Supplied entries START

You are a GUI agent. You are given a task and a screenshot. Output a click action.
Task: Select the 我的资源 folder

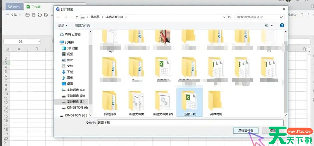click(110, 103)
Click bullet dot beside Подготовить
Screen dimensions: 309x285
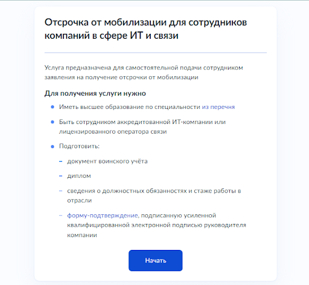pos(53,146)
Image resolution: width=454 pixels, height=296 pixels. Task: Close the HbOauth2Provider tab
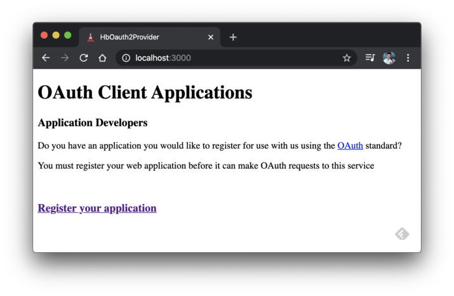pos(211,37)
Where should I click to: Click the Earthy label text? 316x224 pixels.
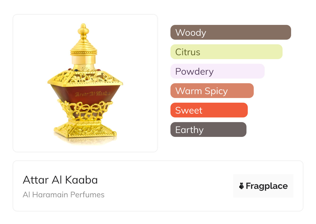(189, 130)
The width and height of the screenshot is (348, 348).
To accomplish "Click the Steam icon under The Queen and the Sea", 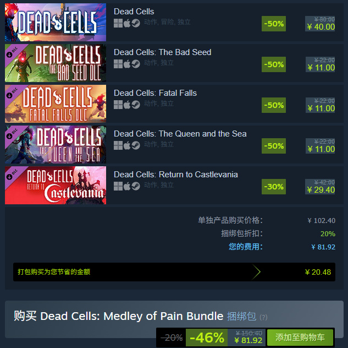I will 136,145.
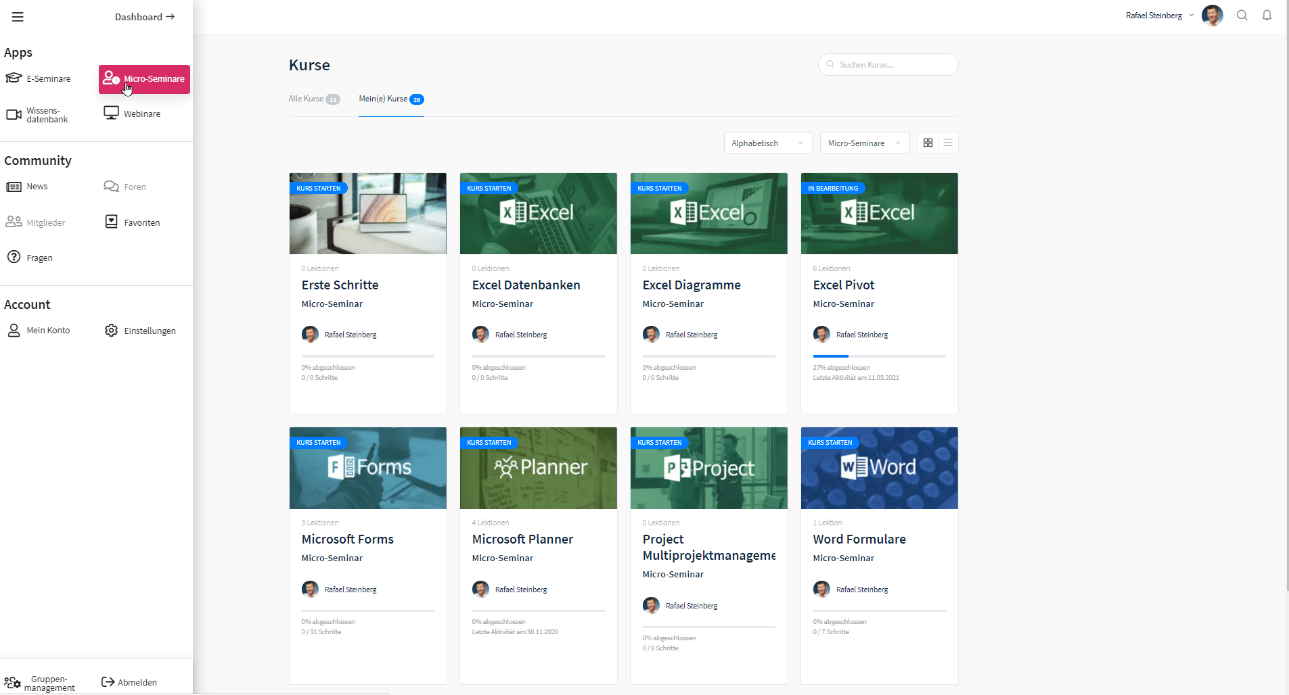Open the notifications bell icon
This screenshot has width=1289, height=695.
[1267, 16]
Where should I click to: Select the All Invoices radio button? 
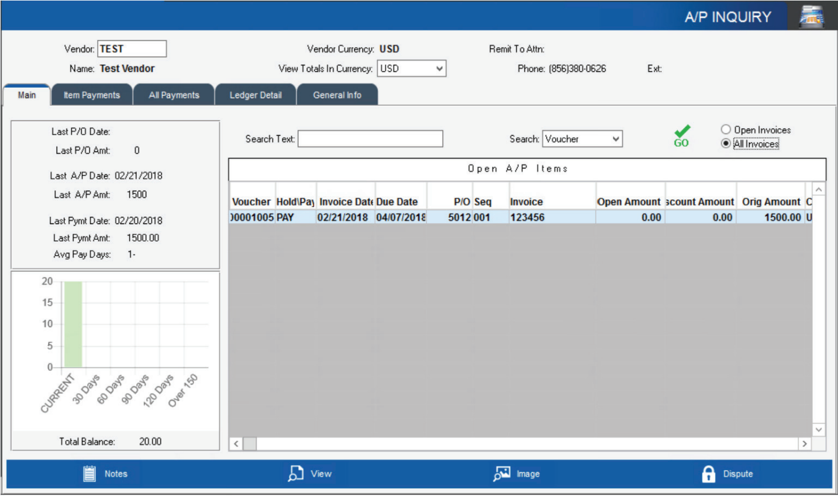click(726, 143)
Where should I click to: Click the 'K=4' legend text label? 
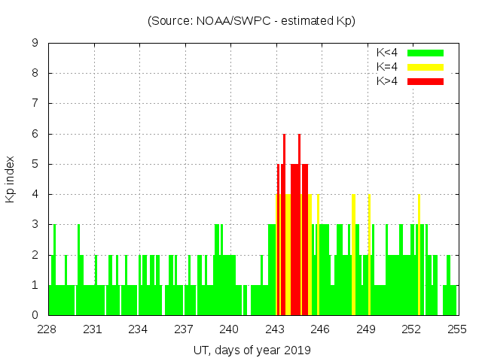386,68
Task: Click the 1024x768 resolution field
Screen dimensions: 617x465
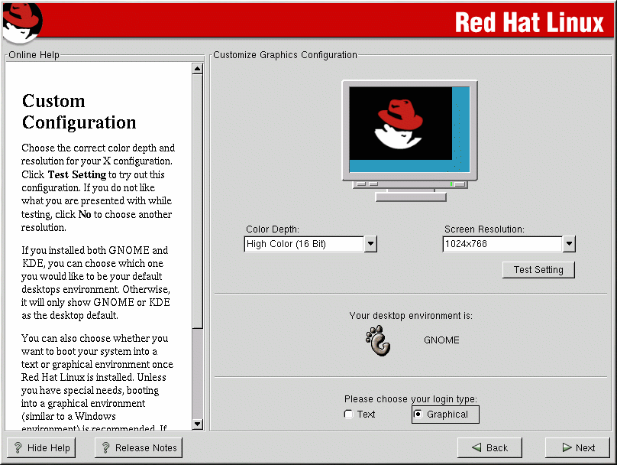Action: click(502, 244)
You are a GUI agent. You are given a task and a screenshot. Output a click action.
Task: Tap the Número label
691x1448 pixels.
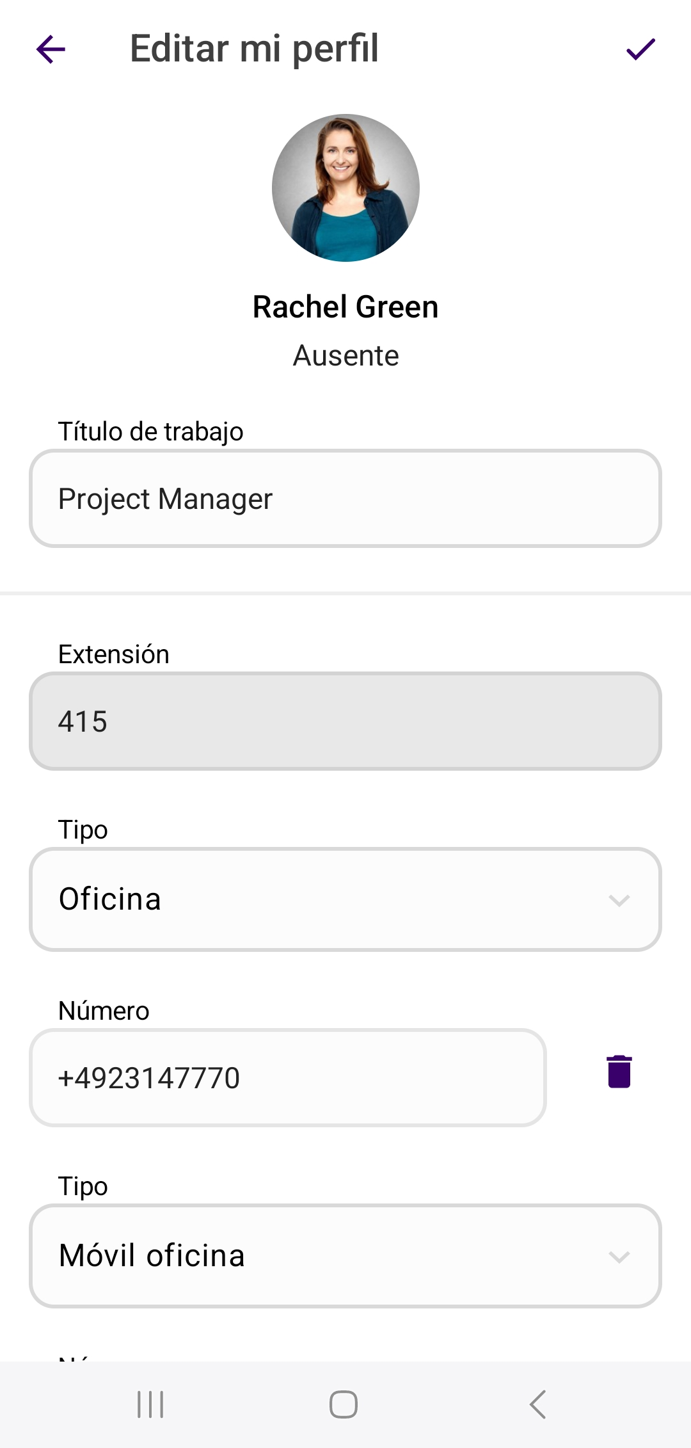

Supplied entries END

Among the entries above, take the lines from the one with "Click bullet dot beside Подготовить" through the one with "The width and" and retype them exactly, leaving out the pictures.

▶ [Solution]:
Click bullet dot beside Подготовить
Screen dimensions: 309x285
pos(53,146)
Image resolution: width=454 pixels, height=296 pixels. Task: Close the HbOauth2Provider tab
pos(211,37)
Where should I click to: Click the Earthy label text? 316x224 pixels.
(189, 130)
The width and height of the screenshot is (348, 348).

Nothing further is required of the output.